─── Task inputs
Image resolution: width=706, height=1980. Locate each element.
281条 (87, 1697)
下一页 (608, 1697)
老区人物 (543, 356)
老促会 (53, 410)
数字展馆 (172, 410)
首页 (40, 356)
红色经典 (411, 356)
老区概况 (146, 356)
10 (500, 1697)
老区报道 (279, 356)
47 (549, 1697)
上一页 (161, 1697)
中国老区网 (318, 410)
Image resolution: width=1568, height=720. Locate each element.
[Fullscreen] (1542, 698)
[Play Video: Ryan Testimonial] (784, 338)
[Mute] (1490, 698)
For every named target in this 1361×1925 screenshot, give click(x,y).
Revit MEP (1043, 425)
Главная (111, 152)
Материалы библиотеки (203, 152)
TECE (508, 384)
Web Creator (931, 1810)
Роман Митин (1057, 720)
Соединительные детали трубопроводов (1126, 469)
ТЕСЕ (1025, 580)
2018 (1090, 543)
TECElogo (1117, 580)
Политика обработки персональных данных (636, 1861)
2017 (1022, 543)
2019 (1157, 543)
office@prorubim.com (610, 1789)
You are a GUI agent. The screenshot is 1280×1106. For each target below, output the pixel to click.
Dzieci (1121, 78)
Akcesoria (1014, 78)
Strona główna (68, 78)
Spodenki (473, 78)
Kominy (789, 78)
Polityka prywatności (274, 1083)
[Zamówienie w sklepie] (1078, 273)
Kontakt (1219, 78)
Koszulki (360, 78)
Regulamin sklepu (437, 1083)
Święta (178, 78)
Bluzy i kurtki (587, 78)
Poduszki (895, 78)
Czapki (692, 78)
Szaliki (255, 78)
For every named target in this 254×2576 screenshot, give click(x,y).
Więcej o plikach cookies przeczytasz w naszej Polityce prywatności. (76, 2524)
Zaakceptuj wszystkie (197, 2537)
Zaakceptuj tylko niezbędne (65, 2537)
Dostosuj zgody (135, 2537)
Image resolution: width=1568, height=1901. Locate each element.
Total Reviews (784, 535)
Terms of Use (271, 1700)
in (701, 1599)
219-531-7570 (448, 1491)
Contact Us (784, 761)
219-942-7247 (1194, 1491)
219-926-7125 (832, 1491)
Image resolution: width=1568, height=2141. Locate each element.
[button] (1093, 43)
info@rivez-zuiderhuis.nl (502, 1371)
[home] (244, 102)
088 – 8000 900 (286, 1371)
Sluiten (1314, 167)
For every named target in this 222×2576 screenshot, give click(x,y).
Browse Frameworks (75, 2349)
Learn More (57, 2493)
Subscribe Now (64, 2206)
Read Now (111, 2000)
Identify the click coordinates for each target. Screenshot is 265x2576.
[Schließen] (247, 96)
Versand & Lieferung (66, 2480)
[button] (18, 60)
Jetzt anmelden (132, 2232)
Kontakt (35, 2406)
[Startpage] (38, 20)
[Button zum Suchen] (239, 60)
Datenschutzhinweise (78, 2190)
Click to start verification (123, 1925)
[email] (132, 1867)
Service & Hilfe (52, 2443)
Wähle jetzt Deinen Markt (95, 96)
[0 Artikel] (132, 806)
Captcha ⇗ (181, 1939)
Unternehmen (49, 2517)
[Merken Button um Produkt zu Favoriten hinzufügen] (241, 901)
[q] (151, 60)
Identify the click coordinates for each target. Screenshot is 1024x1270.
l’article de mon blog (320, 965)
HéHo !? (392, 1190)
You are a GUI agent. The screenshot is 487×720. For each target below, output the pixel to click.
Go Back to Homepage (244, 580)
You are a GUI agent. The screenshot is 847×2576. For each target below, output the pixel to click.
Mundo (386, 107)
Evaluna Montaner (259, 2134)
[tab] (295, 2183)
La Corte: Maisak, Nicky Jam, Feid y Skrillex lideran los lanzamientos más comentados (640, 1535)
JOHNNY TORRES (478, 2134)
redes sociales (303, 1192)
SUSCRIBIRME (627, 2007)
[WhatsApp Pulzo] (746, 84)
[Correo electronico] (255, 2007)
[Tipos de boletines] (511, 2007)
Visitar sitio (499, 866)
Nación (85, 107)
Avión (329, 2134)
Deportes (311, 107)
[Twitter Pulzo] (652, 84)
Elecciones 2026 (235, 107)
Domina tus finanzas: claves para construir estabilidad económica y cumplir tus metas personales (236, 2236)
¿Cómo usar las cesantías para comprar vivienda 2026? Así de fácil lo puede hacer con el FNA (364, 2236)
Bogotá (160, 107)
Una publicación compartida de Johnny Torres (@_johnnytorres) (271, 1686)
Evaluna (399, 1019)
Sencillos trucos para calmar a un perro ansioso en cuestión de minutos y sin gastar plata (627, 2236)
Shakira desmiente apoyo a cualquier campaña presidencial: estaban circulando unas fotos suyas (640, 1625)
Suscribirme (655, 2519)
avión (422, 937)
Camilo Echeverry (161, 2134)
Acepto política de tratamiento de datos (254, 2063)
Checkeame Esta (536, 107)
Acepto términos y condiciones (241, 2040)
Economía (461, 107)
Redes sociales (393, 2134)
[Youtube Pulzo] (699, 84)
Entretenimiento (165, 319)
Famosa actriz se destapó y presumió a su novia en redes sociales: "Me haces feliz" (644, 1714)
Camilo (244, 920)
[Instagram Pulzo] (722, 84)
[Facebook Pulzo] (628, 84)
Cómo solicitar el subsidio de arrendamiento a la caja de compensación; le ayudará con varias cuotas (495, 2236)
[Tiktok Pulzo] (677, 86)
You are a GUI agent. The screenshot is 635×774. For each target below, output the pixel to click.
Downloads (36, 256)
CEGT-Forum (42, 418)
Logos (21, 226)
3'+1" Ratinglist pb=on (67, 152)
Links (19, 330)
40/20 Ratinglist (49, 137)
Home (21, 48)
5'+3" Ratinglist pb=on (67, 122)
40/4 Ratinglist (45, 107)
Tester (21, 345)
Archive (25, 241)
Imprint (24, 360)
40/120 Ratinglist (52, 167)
──────
Task to carry out:
Turn the entries from the line containing "Zaakceptuj wszystkie (197, 2537)" through the line containing "219-531-7570 (448, 1491)", both included, into a numbered list, leaving out any blank lines and no others.

Answer below:
1. Zaakceptuj wszystkie (197, 2537)
2. Zaakceptuj tylko niezbędne (65, 2537)
3. Dostosuj zgody (135, 2537)
4. Image resolution: width=1568, height=1901. Locate each element.
5. Total Reviews (784, 535)
6. Terms of Use (271, 1700)
7. in (701, 1599)
8. 219-531-7570 (448, 1491)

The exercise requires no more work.